Federal Register of Legislation - Australian Government

Primary content

PB 59 of 2011 Determinations/Health as made
This Determination amends the National Health Act 1953 - Determination under paragraph 98C(1)(b) - conditions (No. PB 119 of 2008) to provide for changes to the conditions subject to which payments will be made by the Commonwealth in respect of the supply of pharmaceutical benefits by approved pharmacists and approved medical practitioners.
Administered by: Health
Registered 29 Aug 2011
Tabling HistoryDate
Tabled HR12-Sep-2011
Tabled Senate12-Sep-2011
Date of repeal 19 Mar 2014
Repealed by Health (Spent and Redundant Instruments) Repeal Regulation 2014

 

COMMONWEALTH OF AUSTRALIA

Instrument number PB 59 of 2011

Amendment determination under paragraph 98C(1)(b) of the National Health Act 19531

 

I, FELICITY McNEILL, Acting First Assistant Secretary, Pharmaceutical Benefits Division, Department of Health and Ageing, delegate of the Minister for Health and Ageing, make this instrument under paragraph 98C(1)(b) of the National Health Act 1953.

 

Dated 26 August 2011

 

 

 

 

 

 

FELICITY McNEILL

Acting First Assistant Secretary

Pharmaceutical Benefits Division

Department of Health and Ageing

Amendment determination — conditions

1              Commencement                                                        

                This instrument commences on 1 September 2011.

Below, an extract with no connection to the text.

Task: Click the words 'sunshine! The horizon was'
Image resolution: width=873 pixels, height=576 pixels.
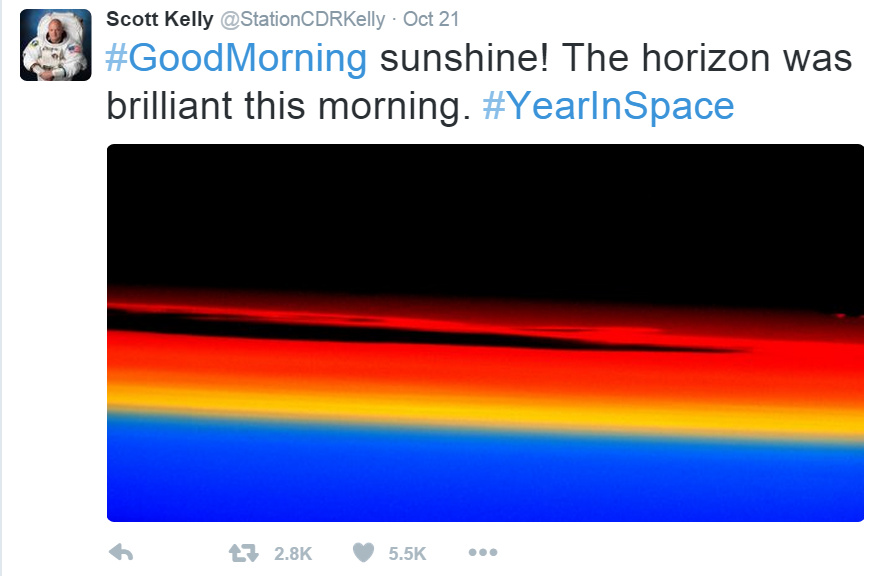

2              Amendment of the Determination under paragraph 98C(1)(b) of the National Health Act 1953 (PB 119 of 2008)

                Schedule 1 amends the Determination under paragraph 98C(1)(b) of the National Health Act 1953 (PB 119 of 2008).



Schedule 1            Amendments

 

[1]        Section 3, in the definition “prescription”

omit:

Chief Executive Officer of Medicare Australia

substitute:

Chief Executive Medicare

 

[2]        Section 9

omit:

Chief Executive Officer of Medicare Australia

substitute:

Chief Executive Medicare

 

[3]        Schedule 1, after entry for Flucloxacillin with Water Purified BP in the form Powder for oral liquid 250 mg (as sodium) per 5 mL, 100 mL

insert:

 

Fluconazole with Water – Purified BP

Powder for oral suspension 50 mg in 5 mL, 35 mL

 

[4]        Schedule 3, after entry for Fentanyl in the form Lozenges 1600 micrograms (as citrate), 30

insert in the column headed “Form (strength, type, size, etc.)”:

 

 

Transdermal patch 1.28 mg

Transdermal patch 2.063 mg

 

[5]        Schedule 3, after entry for Fentanyl in the form Transdermal patch 2.55 mg

insert in the column headed “Form (strength, type, size, etc.)”:

 

 

Transdermal patch 4.125 mg

 

[6]        Schedule 3, after entry for Fentanyl in the form Transdermal patch 7.65 mg

insert in the column headed “Form (strength, type, size, etc.)”:

 

 

Transdermal patch 8.25 mg

 

[7]        Schedule 3, after entry for Fentanyl in the form Transdermal patch 10.20 mg

insert in the column headed “Form (strength, type, size, etc.)”:

 

 

Transdermal patch 12.375 mg

 

[8]        Schedule 3, after entry for Fentanyl in the form Transdermal patch 12.6 mg

insert in the column headed “Form (strength, type, size, etc.)”:

 

Transdermal patch 16.5 mg

[9]        Schedule 4, entry for Calcipotriol with betamethasone

insert as first item in the column headed “Form (strength, type, size, etc.)”:

 

 

Gel containing calcipotriol 50 micrograms with betamethasone 500 micrograms (as dipropionate) per g, 30 g

 

 

 

 

 

 

 

 

 

 

 

 

 

 

 

 

 

 

 

 

 

 

 

 

 

 

 

 

 

 

 

 

 

 

 

 

 

 

 

 

 

 

1Note

All legislative instruments and compilations are registered on the Federal Register of Legislative Instruments kept under the Legislative Instruments Act 2003. 

See http://www.frli.gov.au.